Promoters and networks are only capable of putting great fights together on paper, and ultimately have no control about what actually happens inside the ring or cage. Watching an overmatched Chavez rely on his last name to cash out a guaranteed $3 million while refusing to go out on his sword was the perfect illustration of that point. 

But credit boxing on Saturday for finally being one step ahead of what's next, ready to connect the dots in a larger storyline that will end with a much-anticipated fall showdown. Considering the UFC has undergone its own slow start to 2017 with many of its top stars on the bench, there's an opportunity for boxing to remind those it has left behind of how great it can still be by simply not acting like itself. 
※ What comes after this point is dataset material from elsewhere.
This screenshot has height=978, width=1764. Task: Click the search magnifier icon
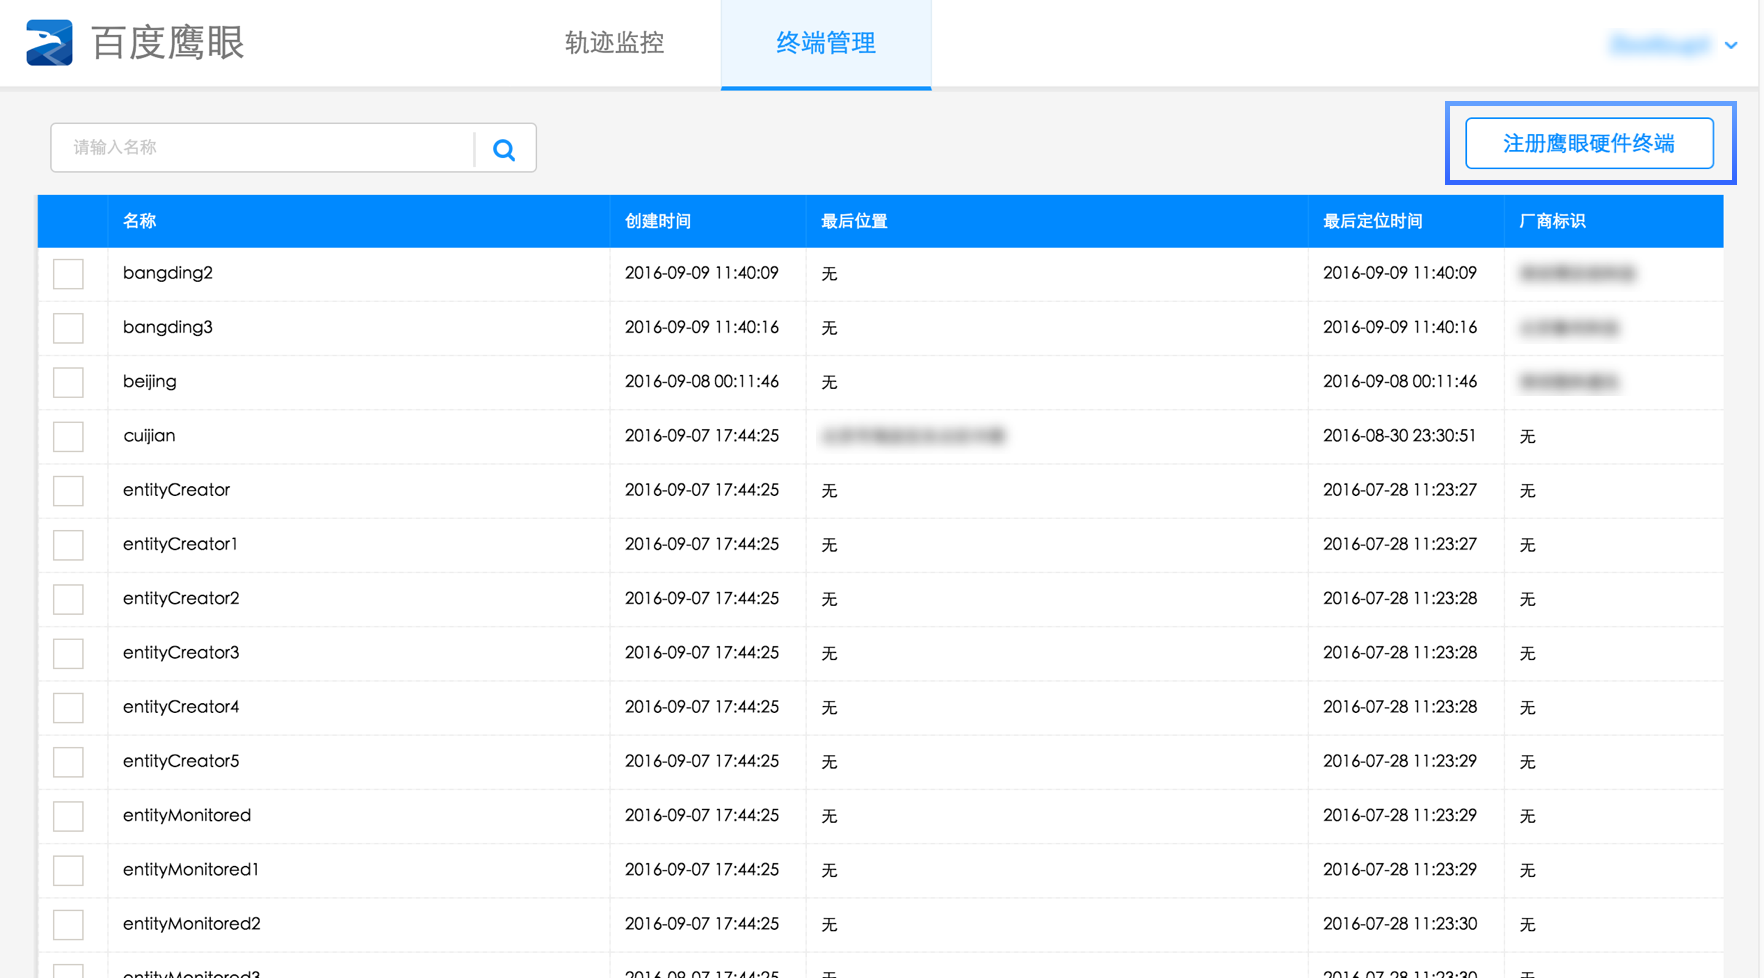tap(504, 149)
There's no quick fix to the long-term problem. Great fights will always need to be made, in succession of one another, giving fans a reason to care again and spend their money in an already overcrowded arena of competing entertainment. 

But Saturday night felt like shift in the right direction. With a strong four months in the books and a loaded schedule ahead of us, the resources are there for 2017 to break the chains of the every-other-year phenomenon and get boxing trending upward on a much more consistent basis. 

The axiom will always remain true: If you build it, they will come. And they will spend. And they will willingly come back again and again.